▸ GIVEN PROBLEM
Can you format the part of the data that opens with the line containing "Dịch Vụ Vệ Sinh Kính" and closes with the line containing "[linkedin] (428, 859)" as a numbered list, with both end lines included and blank lines omitted?

▸ Dataset rows
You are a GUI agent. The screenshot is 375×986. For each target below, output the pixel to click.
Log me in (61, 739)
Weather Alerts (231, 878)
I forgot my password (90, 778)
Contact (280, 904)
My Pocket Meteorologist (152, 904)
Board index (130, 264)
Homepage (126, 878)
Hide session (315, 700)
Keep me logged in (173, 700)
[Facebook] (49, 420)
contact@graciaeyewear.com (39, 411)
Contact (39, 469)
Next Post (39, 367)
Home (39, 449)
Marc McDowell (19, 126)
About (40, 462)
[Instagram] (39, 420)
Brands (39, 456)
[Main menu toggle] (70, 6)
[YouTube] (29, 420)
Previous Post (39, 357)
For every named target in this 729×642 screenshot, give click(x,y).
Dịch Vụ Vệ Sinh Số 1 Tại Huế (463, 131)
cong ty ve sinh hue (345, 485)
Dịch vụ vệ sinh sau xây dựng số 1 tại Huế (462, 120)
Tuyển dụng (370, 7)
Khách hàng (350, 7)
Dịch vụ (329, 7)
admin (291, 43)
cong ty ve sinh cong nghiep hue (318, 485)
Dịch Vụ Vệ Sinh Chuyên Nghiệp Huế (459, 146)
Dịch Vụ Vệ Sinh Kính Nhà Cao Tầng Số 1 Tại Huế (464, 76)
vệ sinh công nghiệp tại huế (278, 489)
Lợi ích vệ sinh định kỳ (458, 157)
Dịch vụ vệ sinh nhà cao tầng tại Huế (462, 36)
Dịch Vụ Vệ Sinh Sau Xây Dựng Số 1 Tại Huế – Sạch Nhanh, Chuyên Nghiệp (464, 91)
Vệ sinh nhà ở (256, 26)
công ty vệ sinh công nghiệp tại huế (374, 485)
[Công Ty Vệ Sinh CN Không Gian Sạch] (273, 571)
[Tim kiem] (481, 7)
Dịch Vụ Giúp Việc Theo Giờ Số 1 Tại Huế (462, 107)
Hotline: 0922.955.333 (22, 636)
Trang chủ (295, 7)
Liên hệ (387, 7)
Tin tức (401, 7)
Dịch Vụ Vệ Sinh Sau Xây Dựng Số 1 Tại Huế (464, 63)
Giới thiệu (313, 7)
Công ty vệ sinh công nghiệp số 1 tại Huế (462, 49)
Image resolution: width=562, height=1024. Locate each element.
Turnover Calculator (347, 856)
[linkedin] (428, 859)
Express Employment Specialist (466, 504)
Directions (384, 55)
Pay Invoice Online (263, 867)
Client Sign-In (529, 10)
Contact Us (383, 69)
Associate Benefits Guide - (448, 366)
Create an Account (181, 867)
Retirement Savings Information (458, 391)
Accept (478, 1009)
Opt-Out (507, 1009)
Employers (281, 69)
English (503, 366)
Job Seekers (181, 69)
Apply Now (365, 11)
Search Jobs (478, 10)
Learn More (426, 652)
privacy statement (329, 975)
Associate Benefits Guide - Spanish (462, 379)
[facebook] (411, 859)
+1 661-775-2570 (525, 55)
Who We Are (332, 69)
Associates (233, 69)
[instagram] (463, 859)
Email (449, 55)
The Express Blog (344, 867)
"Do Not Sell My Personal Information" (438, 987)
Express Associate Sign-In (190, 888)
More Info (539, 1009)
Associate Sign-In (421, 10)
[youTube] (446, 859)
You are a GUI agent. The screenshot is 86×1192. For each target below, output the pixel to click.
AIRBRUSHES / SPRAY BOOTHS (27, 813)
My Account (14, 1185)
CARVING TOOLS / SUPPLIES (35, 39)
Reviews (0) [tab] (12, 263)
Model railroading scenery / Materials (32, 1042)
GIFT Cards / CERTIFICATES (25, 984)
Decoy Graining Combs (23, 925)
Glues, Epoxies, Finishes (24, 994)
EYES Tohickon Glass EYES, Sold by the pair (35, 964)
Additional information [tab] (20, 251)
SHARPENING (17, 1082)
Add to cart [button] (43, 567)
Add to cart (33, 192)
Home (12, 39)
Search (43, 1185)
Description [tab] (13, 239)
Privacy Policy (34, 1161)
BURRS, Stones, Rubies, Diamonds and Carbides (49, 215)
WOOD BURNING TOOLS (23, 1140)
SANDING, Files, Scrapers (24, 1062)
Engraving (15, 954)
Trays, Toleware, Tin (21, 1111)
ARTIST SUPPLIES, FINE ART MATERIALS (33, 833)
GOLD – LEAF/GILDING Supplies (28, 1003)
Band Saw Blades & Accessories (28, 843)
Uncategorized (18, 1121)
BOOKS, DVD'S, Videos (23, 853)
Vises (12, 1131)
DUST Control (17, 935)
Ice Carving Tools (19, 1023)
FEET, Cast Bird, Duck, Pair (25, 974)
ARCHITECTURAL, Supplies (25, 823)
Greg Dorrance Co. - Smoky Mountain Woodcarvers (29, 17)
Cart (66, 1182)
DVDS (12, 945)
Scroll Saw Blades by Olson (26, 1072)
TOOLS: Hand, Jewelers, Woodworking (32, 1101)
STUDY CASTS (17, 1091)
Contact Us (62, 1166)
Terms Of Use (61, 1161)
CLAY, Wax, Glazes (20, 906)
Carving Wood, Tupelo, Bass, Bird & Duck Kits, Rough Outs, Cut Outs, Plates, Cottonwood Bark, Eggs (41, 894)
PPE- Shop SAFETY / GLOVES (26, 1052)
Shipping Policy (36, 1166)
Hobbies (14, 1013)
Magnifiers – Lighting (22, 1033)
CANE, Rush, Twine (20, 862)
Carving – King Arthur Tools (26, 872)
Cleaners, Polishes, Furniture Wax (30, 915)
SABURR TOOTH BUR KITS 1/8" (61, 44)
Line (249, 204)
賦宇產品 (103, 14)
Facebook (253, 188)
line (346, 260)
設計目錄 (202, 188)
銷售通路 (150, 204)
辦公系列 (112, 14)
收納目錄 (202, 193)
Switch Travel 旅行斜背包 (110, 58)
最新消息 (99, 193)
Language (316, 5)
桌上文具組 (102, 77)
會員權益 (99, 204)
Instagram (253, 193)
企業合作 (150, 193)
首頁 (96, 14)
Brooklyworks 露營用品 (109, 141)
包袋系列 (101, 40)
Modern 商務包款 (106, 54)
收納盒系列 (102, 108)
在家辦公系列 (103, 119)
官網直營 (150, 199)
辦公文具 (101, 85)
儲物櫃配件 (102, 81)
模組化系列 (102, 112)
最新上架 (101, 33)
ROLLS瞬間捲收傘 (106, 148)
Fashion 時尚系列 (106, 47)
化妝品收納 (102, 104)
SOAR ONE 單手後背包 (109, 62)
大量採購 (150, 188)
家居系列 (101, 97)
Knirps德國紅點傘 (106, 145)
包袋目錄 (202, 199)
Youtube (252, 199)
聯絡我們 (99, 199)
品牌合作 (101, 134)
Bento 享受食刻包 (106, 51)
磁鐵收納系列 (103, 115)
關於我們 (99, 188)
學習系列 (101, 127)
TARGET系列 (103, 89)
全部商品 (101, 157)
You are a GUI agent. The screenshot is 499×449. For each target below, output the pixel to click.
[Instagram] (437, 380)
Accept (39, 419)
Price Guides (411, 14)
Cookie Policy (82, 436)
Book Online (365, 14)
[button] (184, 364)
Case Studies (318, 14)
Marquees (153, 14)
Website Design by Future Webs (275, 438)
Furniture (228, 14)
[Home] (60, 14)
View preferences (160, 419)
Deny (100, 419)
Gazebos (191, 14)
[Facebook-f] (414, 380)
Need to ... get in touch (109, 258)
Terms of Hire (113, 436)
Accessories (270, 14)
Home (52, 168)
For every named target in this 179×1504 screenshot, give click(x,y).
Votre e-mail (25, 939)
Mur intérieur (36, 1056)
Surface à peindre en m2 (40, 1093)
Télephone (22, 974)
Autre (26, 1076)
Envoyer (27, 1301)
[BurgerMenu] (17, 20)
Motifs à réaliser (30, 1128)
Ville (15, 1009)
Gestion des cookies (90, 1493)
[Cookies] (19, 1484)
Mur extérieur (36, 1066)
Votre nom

▸ RESPONSE TO THIS EXERCISE
1. Dịch Vụ Vệ Sinh Kính Nhà Cao Tầng Số 1 Tại Huế (464, 76)
2. vệ sinh công nghiệp tại huế (278, 489)
3. Lợi ích vệ sinh định kỳ (458, 157)
4. Dịch vụ vệ sinh nhà cao tầng tại Huế (462, 36)
5. Dịch Vụ Vệ Sinh Sau Xây Dựng Số 1 Tại Huế – Sạch Nhanh, Chuyên Nghiệp (464, 91)
6. Vệ sinh nhà ở (256, 26)
7. công ty vệ sinh công nghiệp tại huế (374, 485)
8. [Công Ty Vệ Sinh CN Không Gian Sạch] (273, 571)
9. [Tim kiem] (481, 7)
10. Dịch Vụ Giúp Việc Theo Giờ Số 1 Tại Huế (462, 107)
11. Hotline: 0922.955.333 (22, 636)
12. Trang chủ (295, 7)
13. Liên hệ (387, 7)
14. Tin tức (401, 7)
15. Dịch Vụ Vệ Sinh Sau Xây Dựng Số 1 Tại Huế (464, 63)
16. Giới thiệu (313, 7)
17. Công ty vệ sinh công nghiệp số 1 tại Huế (462, 49)
18. Image resolution: width=562, height=1024. Locate each element.
19. Turnover Calculator (347, 856)
20. [linkedin] (428, 859)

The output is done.